Task directions: Quote, word for word, the passage of the article on the Akron schools' employee health clinic from "Wang is not" through "hours or weekends.".

Text for analysis:
Northeast Ohio Schools Open Employee Health Clinics To Cut Costs
The I Promise School in Akron, Ohio, has gained national attention because it was founded by basketball great Lebron James.The school is known for inventive classroom techniques. But right next door the Akron school district has also been trying to innovate by opening an on-site health care clinic for school employees and their families.
Keith Liechty Clifford, school improvement coordinator, has been a frequent patient since the Paladina clinic opened about a year ago. It’s optional for district employees, he said.
School employees are offered traditional health insurance by the Akron district and they can choose a different doctor. But Liechty Clifford can get to the doctor quickly by going through an adjoining door to the I Promise school building.
“It has been just been so convenient for me because I work in the office building right next door,” he said.
This is not an urgent care, said Dr. Kevin Wang, the physician who staffs the clinic five days a week. He calls it the direct primary care model of care.
Since there’s a small, targeted group of patients, it’s easy to get same-day appointments and everything is free for employees and their dependents – including most prescriptions.
“There's nothing out of pocket. So it's like a win-win,” Liechty Clifford said.
Students at the I Promise school in Akron, where the school district has recently opened an on-site employee health care clinic. [Jean-Marie Papoi / ideastream]
All new patients must meet with Dr. Wang for an initial one-hour appointment. The purpose is to go over their medical history and to establish a rapport, Wang said.
Wang is not required by the company to restrict his time with patients when they do come in for a medical visit, he said. And many of the patients have his personal cell number for after hours or weekends.
“I would tell them, you know, don't be shy to call if you're thinking about going to the ER or urgent care. That is when you need to call,” said Wang.
That’s the goal for Akron school officials: to keep their employees from using more expensive places for basic care, like hospital emergency rooms.
School districts and small businesses, faced with ever-rising health care costs, are turning to new models to cut spending, said Ryan Pendleton, Akron school’s chief financial officer.
“It’s a major expenditure and it tends to grow faster with inflation than any other part of our budget," Pendleton said.
Akron schools contracted with the Denver-based Paladina Health. Paladina operates eight others clinics for businesses in Northeast Ohio, including the Lincoln Electric Company, according to company officials. But Akron is the first school district in Ohio with a Paladina clinic on the school grounds.
“We put about a million dollars into this investment up front, but we're just past break[ing] even,” Pendleton said.

Data for analysis:

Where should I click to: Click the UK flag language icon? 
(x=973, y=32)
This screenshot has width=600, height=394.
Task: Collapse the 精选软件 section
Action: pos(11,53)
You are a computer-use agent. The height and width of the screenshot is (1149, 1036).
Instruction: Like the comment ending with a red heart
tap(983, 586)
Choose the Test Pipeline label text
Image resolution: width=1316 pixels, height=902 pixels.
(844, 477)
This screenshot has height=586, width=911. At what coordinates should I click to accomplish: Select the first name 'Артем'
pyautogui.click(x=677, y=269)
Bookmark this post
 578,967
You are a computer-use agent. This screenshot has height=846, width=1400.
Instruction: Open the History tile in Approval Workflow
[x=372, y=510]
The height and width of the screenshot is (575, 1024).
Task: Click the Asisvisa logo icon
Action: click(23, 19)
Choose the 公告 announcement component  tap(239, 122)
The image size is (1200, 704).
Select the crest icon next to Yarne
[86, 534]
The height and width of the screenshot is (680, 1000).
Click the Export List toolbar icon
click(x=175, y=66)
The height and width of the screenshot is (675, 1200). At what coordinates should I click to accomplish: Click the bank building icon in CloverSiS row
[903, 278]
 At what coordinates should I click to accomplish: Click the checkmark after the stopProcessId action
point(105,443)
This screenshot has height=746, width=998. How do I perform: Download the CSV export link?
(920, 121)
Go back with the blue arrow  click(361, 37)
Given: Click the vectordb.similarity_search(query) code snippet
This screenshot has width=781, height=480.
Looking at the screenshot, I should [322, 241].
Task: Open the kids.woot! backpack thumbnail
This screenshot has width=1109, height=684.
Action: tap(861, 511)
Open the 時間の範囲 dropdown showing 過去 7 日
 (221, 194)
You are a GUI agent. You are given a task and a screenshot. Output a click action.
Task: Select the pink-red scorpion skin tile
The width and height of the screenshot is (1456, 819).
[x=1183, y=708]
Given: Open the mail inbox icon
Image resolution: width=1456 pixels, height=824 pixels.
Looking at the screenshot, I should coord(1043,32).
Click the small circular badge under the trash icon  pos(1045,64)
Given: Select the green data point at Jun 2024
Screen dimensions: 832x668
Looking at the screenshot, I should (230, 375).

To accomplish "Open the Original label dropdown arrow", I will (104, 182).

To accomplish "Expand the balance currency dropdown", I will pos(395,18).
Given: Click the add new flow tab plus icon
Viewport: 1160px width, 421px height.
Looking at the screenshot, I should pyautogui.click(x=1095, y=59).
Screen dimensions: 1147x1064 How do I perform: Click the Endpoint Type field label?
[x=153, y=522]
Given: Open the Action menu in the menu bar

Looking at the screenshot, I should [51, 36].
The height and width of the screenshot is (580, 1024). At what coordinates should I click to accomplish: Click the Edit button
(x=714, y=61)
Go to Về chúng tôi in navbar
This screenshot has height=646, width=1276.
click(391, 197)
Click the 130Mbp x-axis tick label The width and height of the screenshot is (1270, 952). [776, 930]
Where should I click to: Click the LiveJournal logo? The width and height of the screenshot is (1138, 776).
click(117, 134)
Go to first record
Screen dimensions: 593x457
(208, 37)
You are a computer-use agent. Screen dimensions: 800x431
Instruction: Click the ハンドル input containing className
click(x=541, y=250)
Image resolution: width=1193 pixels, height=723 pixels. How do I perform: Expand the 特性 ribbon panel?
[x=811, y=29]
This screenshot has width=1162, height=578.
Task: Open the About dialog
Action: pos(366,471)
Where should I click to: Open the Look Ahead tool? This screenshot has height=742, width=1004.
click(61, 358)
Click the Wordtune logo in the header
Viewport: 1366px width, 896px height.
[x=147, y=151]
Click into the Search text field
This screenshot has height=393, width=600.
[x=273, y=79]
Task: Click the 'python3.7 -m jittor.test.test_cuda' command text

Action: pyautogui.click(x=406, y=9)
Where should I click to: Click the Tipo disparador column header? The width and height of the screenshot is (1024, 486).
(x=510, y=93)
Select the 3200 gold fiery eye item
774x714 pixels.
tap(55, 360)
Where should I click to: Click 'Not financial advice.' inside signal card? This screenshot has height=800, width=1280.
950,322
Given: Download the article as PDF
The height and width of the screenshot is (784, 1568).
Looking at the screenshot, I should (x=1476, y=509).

Problem solution:
Wang is not required by the company to restrict his time with patients when they do come in for a medical visit, he said. And many of the patients have his personal cell number for after hours or weekends.